- Soal -
Tulis ulang sebagian bacaan tentang Sultan Nuku, dimulai dari bagian yang memuat "Dari berbagai gagasan" dan berakhir setelah "sebagai Pahlawan Nasional.". Ganti "wafat" dengan "meninggal dunia".

- Bacaan -
================================

Minggu, 7 Agustus 2016, bertempat di halaman eks Kantor Gubernur Provinsi Maluku Utara, di Jl. Pahlawan Revolusi, Ternate, salah satu elemen civil society, GARDA NUKU, menggelar diskusi dengan diberi nama KOFEA ( Konfederasi Idea ), dengan menetapkan tema "Tanpa Nuku Adakah Indonesia?". Tema yang sedikit menggelitik ini dikupas oleh 4 narasumber, yakni SULTAN TIDORE H. Husain Syah, DR. Syaiful Ruray (Anggota DPR RI), DR Syahril Muhammad (Akademisi/Sejarawan), calon Doktor UGM Darsis Humah (Akademisi IAIN Ternate/Pemerhati), dan dipandu oleh M. Sofyan Daud (Penyair/Sastrawan/Budayawan dan Pembina GARDA NUKU), dihadiri oleh sejumlah tokoh intelektual, budayawan, sejarawan, kalangan jurnalis, organisasi lintas kultural, elemen kepemudaan dan kemahasiswaan, yang dimulai pukul 21.30 hingga berakhir 01.00 Wit, tidak ada yang meninggal lokasi diskusi.

Dari berbagai gagasan dalam diskusi KOFEA GARDA NUKU malam itu, saya barangkali merangkul beberapa poin penting bertalian dengan: Nasionalisme dan spirit perjuangan Sultan Nuku Jou Barakati; kebangkitan Maluku Kieraha; hingga masa depan Indonesia.
Berikut adalah poin-poin penting yang dapat saya rangkum :

1) Sultan Saidul Jehad el Ma’bus Muhammad Amiruddin Syah Kaicil Paparangan Jou Barakati, alias Sultan Nuku. Dillahirkan di Tidore, 1738, tak diketahui tanggal dan bulannya. Dinobatkan sebagai Sultan 13 April 1879. Sultan Nuku wafat dengan damai 4 November 1805 di Soasio, Tidore. Melalui SK Presiden RI No. 71/TK/Tahun 1995, tanggal 7 Agustus 1995, Sultan Nuku dianugerahi Bintang Mahaputra Adi Pradana dan ditetapkan sebagai Pahlawan Nasional.

2) Sultan Nuku adalah sultan terbesar Kerjaan Tidore. Seorang cerdas dan bijaksana, diplomat dan negosiator ulung, memiliki visi dan strategi jitu. Pihak Inggris menyebut Nuku "The Lord of Furtune" (sang raja keberuntungan), sebaliknya pihak Belanda menyebut Nuku sebagai "Prins Rebel" (pangeran pemberontak). Pemikiran dan pendekatan politik Sultan Nuku dalam banyak segi terinspirasi oleh Sultan Tidore besar lainnya yakni Sultan Syaifuddin alias Jou Kota. Sultan yang membawa Tidore berkembang menjadi kesultanan modern dalam aspek pemerintahan, hukum, sosial budaya, ekonomi dan tataniaga.

================================

- Materi -
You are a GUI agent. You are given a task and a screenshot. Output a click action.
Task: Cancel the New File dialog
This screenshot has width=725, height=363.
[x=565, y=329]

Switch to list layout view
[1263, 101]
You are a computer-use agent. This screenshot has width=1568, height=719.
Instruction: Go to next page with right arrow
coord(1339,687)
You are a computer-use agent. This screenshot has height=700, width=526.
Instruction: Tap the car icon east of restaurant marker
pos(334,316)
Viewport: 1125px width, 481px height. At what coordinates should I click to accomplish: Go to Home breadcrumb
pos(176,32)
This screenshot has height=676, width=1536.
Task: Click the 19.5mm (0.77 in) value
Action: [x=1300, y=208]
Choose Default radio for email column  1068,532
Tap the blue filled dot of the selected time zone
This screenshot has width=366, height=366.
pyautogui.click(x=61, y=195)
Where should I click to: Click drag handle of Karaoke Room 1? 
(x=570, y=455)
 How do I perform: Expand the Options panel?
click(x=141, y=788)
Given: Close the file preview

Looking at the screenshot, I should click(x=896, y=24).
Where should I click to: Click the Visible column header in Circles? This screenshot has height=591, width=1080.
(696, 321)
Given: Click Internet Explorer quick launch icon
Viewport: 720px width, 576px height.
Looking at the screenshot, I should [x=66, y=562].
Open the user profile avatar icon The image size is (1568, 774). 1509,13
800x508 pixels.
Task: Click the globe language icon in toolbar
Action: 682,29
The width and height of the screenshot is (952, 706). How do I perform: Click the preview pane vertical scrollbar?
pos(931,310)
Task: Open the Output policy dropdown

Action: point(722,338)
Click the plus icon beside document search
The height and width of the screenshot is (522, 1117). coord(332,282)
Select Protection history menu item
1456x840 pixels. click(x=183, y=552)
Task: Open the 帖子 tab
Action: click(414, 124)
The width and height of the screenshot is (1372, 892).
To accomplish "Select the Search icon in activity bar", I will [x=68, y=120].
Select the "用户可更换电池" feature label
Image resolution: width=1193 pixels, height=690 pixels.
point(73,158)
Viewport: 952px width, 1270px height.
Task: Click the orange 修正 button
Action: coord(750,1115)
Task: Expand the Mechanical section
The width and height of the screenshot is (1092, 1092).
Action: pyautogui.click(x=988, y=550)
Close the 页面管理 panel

================================

- Jawaban -
Dari berbagai gagasan dalam diskusi KOFEA GARDA NUKU malam itu, saya barangkali merangkul beberapa poin penting bertalian dengan: Nasionalisme dan spirit perjuangan Sultan Nuku Jou Barakati; kebangkitan Maluku Kieraha; hingga masa depan Indonesia.
Berikut adalah poin-poin penting yang dapat saya rangkum :

1) Sultan Saidul Jehad el Ma’bus Muhammad Amiruddin Syah Kaicil Paparangan Jou Barakati, alias Sultan Nuku. Dillahirkan di Tidore, 1738, tak diketahui tanggal dan bulannya. Dinobatkan sebagai Sultan 13 April 1879. Sultan Nuku meninggal dunia dengan damai 4 November 1805 di Soasio, Tidore. Melalui SK Presiden RI No. 71/TK/Tahun 1995, tanggal 7 Agustus 1995, Sultan Nuku dianugerahi Bintang Mahaputra Adi Pradana dan ditetapkan sebagai Pahlawan Nasional.